I’ll come straight to the point: Halo 4 looks amazing.
I won’t be playing it though, and neither should you.
We should buy it, absolutely; good games and the companies that make them need to be supported and, as I’ve already said, this game looks pretty damn good. What 343 Industries (343i) has done with Campaign, the multiplayer sandbox, and especially the audio in Halo 4 has blown me away almost every week thus far.
That game disc won’t be going anywhere near my XBox though, and it’s because of something else 343i has done. Something stupid and more than a little unfair.
It’s what they’ve done with Specializations, that something, and it bothers the hell out of me. No matter how many times I turn it over in my head, 343i’s decision to package six of them with the Halo 4: Limited Edition (H4: LE) – leaving the standard edition with a paltry two at launch – doesn’t make sense. They aren’t really anything a collector might be interested in, like the UNSC Infinity Briefing Packet or Forward Unto Dawn DVD, they’re a core end-game mechanic; something players can strive for if they get bored with the grind towards that next Commendations tier. So why rope three-quarters of them off from the $60USD crowd?

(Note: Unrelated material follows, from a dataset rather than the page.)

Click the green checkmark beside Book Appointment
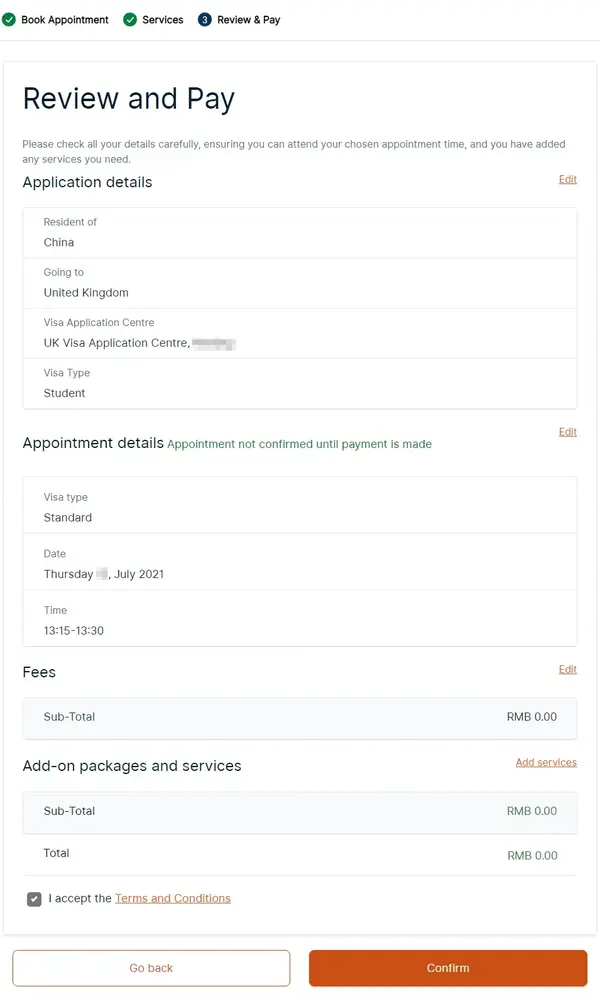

Bothering me even further is what 343 Industries plans to do with those six Specializations in the months following Halo 4’s launch. According to the Halo Bulletin posted on August 15th of this year, 343i “will be keeping a close watch on player participation post-launch and will gradually roll out the additional six Specializations when the player base reaches certain milestones.” So, not only will standard edition owners have access to one-fourth of the end-game choices available to owners of the H4: LE for up to half-a-year (potentially), they’ll have to prove to 343i that they’re worthy of such choices.
To top it all off, 343 Industries believes (and wants us to believe) that, because Specializations are classified as end-game content, all arguments regarding how many are available to whom are null and void. As stated in the same August bulletin, “…even if you have ‘access’ to all of [the Specializations] on day one, you will still have to reach level 50 before you can enlist in any Specializations.” Really? The amount of time we’ll all have to spend in Matchmaking before we pick a Specialization makes up for the lack of choices thereof? How do you reckon that?
And yet, despite this mess of backwards logic, I’m excited. If I had more than just a debit card in my wallet, I would repeatedly throw the same fistful of cash at my computer monitor almost every time 343i posted a new Halo Bulletin. I want this game. More than that, I want Halo 4 to be all that it can be, and I feel this debacle with the Specializations is holding it back. When a developer tells you they want their game to foster the idea that you should be able to play it however you want, wouldn’t it bother you if they did something to undermine that idea? More than that, doesn’t this situation strike you as a rather perplexing attempt to extend the life of this title? Like there’s some yet-to-be-discovered feature that 343i thinks will turn players off Halo 4 in such numbers that they needed an incentive powerful enough to lure them back?
It does me, but, thankfully, 343 Industries has provided us with a solution: participation. Not over-zealous or even regular participation, as they’ll have come to expect from such a blockbuster franchise, zero participation. Regular participation would indicate that everything in Halo 4 is sunshine and rainbows and we couldn’t be happier with the work 343i has done over the past two years. Zero participation, on the other hand, would show 343i that it’s very much not okay to ship a limited edition with more of the core game included than in the standard edition, then tell the players who didn’t want to pay $40USD extra for a pretty box and bragging rights to jump through hoops for them over the course of several months to unlock the full experience.
So, on November 6th, when you’ve fulfilled your democratic duty, go ahead and buy Halo 4. Take that bad boy home and then stick it on your media self, preferably somewhere out of sight. Then play one or more of the other games you’ll probably have bought this year: Assassin’s Creed 3 or Dishonored, Minecraft, Torchlight 2, or even Mists of Pandaria. Maybe, after a couple of weeks, 343 Industries will realize it doesn’t just not make sense, it’s not fair either.